Anecdotally, a few people I've talked to have expected that match-case statements would improve performance in the same way that switch-cases sometimes do in C-like languages. While this is impossible in general without changing semantics (since, for example, __eq__ can have side effects), it would be nice if a jump table was implemented in certain safe cases.

My idea was to implement this whenever the list of cases begins with 2 or more of the following in a row:

(1) ints
(2) strings
(3) None
(4) OR (`|`) patterns of any of the above
(5?) potentially later add support for tuples

Example:

match x:
    case 10:             # safe
        print("A")
    case 20:             # safe
        print("B")
    case 30 | 31:        # safe
        print("C")
    case 40:             # safe
        print("D")
    case MyClass(10, 20): # unsafe
        print("E")

-=-=-=-=-

PROBLEMS TO SOLVE:
1. From the post on match-case jump tables, quote the passage starting at "Anecdotally, a few" and ending at "certain safe cases.".
2. Condense the paragraph of the match-case post that begins "Anecdotally, a few people" into a shorter version that keeps its main points.

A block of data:

-=-=-=-=-

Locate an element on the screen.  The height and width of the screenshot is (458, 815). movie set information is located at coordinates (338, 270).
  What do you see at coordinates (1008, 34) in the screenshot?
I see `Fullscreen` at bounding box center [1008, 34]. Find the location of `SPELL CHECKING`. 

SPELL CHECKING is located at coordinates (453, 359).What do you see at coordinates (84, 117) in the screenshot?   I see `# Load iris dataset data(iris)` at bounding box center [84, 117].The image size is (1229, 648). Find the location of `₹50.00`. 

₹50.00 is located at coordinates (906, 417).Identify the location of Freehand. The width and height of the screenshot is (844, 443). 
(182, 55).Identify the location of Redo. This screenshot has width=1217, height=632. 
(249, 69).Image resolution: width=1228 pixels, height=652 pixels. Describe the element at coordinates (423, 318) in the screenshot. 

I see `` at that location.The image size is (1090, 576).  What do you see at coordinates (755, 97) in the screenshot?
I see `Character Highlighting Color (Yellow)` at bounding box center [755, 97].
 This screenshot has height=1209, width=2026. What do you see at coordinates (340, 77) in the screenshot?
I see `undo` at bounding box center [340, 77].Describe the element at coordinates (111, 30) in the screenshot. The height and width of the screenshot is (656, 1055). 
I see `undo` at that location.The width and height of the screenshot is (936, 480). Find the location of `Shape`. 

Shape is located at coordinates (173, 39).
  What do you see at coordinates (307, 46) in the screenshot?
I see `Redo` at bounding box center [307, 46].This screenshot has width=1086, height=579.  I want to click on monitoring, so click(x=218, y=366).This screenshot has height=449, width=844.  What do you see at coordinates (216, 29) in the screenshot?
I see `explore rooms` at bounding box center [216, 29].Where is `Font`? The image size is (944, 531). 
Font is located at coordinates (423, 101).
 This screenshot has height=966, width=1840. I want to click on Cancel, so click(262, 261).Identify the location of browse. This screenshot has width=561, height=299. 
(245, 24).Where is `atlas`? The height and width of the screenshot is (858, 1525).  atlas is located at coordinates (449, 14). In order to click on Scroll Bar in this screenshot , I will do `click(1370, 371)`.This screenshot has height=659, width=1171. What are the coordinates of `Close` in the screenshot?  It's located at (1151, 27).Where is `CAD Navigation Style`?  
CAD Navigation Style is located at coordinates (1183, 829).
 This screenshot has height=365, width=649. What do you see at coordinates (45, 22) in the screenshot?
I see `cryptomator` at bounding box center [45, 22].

-=-=-=-=-

EXERCISE RESULTS:
1.
Anecdotally, a few people I've talked to have expected that match-case statements would improve performance in the same way that switch-cases sometimes do in C-like languages. While this is impossible in general without changing semantics (since, for example, __eq__ can have side effects), it would be nice if a jump table was implemented in certain safe cases.

2. Some people expect match-case statements to boost performance the way switch-cases sometimes do in C-like languages. That is impossible in general without changing semantics, since __eq__ can have side effects, but a jump table would be worthwhile in certain safe cases.